Plaintiff asserts that defendants "violated a clear mandate of public policy" that "employees such as Plaintiff who testify truthfully before Grand Juries are entitled to protection from reprisal and retaliation from their employers." Plaintiff cites no source for this expression of public policy. It appears, however, that 18 Pa. Con. Stat. Ann. § 4902 (a) which prohibits perjury before a grand jury, § 4952(a) which prohibits efforts to intimate a witness to give false testimony and § 4953(a) which prohibits retaliation against witnesses reflect a sufficiently clear and significant public policy against deterring persons from providing truthful testimony and information about criminal wrongdoing to trigger the narrow exception to the employment at-will doctrine. Because this case involves a public employer,
the First Amendment also provides a source of public policy which is implicated by an unjustified act of retaliation against an employee for engaging in protected speech.
As noted it is not clear whether plaintiff, viewing his allegations as a whole, claims to have been discharged or merely suspended. Arguably, an at-will employee who has been suspended without pay for an open-ended period effectively has been discharged. To find otherwise might permit employers to evade claims for wrongful discharge in violation of our most important and fundamental public policies by characterizing their actions as "suspensions" and then perpetuating them indefinitely. For purposes of this motion, the court finds that plaintiff adequately has alleged facts from which it might be found that he was discharged and then rehired, rather than suspended and reinstated.

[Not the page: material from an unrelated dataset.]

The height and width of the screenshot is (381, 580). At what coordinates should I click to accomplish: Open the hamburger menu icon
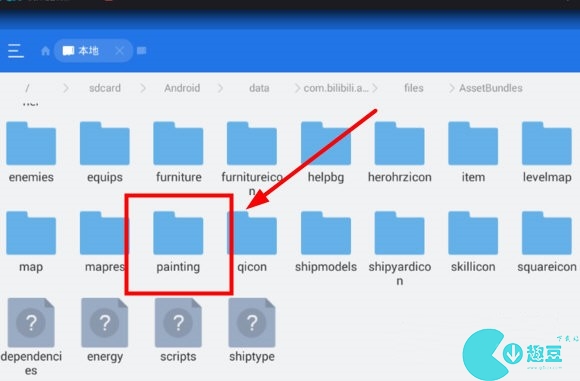tap(16, 51)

A cause of action for wrongful discharge, however, may be maintained only in the absence of a statutory remedy for an aggrieved employee. See Novosel v. Nationwide Ins. Co., 721 F.2d 894, 899 (3d Cir. 1983); Rettinger v. American Can Co., 574 F. Supp. 306, 311 (M.D. Pa. 1983); Wehr v. Burroughs Corp., 438 F. Supp. 1052, 1055-56 (E.D. Pa. 1977); Macken v. Lord Corp., 402 Pa. Super 1, 4 (1991); Darlington v. General Electric, 350 Pa. Super. 183, 208, 504 A.2d 306 (1986). On the facts alleged, plaintiff has an appropriate statutory remedy under the Whistleblower Act. The legislature clearly appears to have enacted that law precisely to protect the interest of employees and society in circumstances such as those alleged by plaintiff. See Wehr, 438 F. Supp. at 1055. Accordingly, the court will dismiss Counts III and VII.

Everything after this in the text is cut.